The "Fear & Greed" index is sitting at 26 (Extreme Fear), which usually means everyone is panicking. But if you zoom out, this might actually be the juiciest "Buy the Dip" setup we have seen in 2026 so far.
Here is why I am not selling.
1. That $65k Wick? That was the Bottom.
Earlier this week, Bitcoin suddenly nuked down to $65,000. It looked scary if you were watching leverage, but here is the thing: institutional money didn't run. They ate that dip instantly.
We saw a classic "V-shaped" recovery bounce straight back to $70k. To me, that $65k level is now the new floor. Trump is hinting at a "swift resolution" on the conflict, and the market hates uncertainty more than it hates bad news. Once the uncertainty clears? Green candles.
2. Oil is Pumping, but Bitcoin is Acting Weird (In a Good Way).
Usually, when oil spikes this hard, inflation fears spike with it, and "risk-on" assets like crypto get hammered.
But 2026 is shaping up differently.
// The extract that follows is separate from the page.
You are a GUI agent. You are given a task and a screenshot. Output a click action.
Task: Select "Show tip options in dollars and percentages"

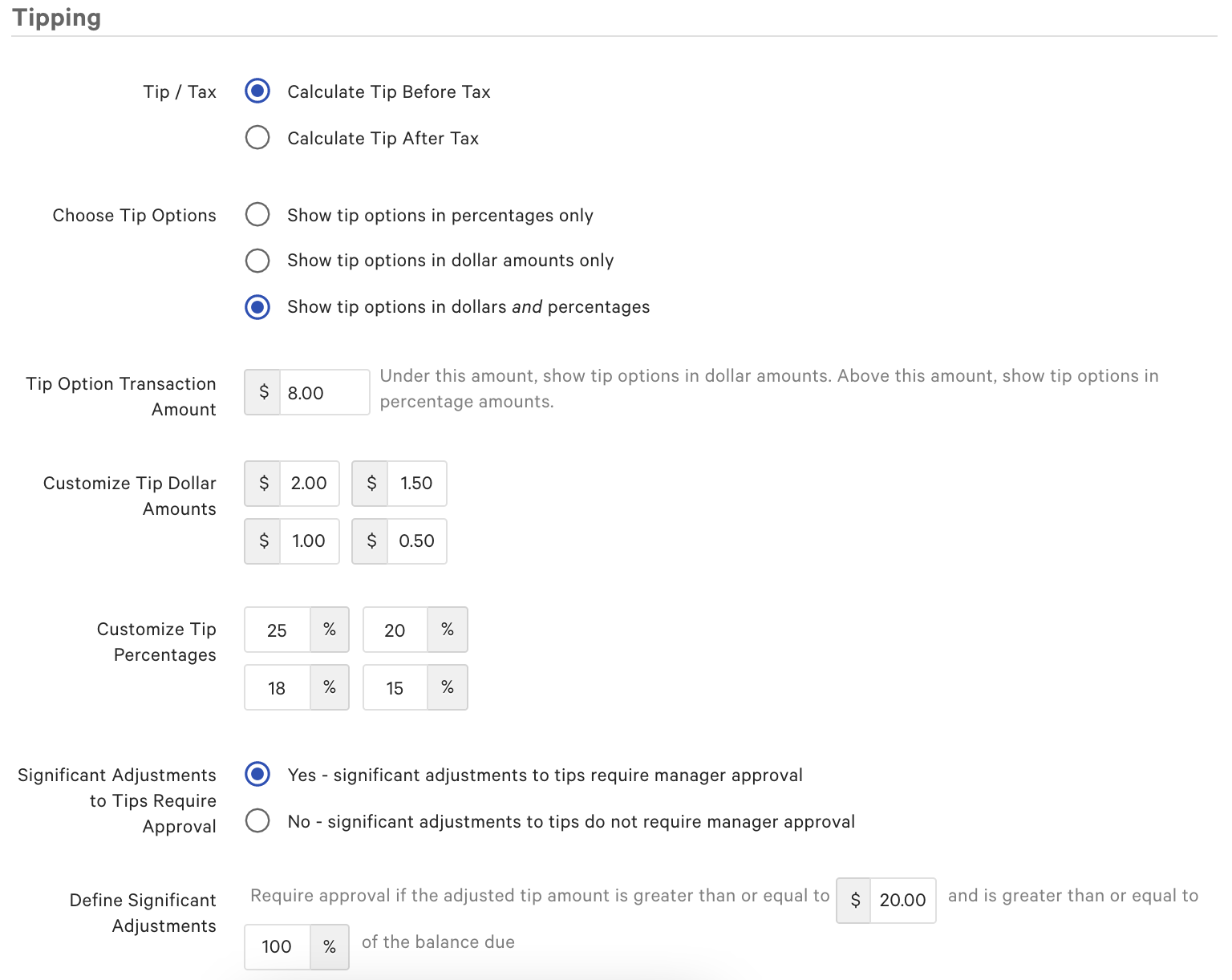click(257, 307)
This time, Bitcoin is acting like a US safe-haven asset. While traditional markets were closed over the weekend and couldn't react, Bitcoin was awake, absorbing the shock, and recovering. Traders are betting this energy shock is temporary, and they are using
$BTC to hedge against the chaos.
3. My Strategy: Stop Gambling, Start DCA-ing
I am not touching high-leverage longs right now. The swings are too violent; you will get shaken out.
The boring, profitable play right now is Dollar Cost Averaging (DCA).
· The Zone: I am scooping up small bits between $68k and $70k.
· The Target: If we break above $73k cleanly, I think we blow past the old all-time high fast. That "war premium" fear will turn into "war premium" relief.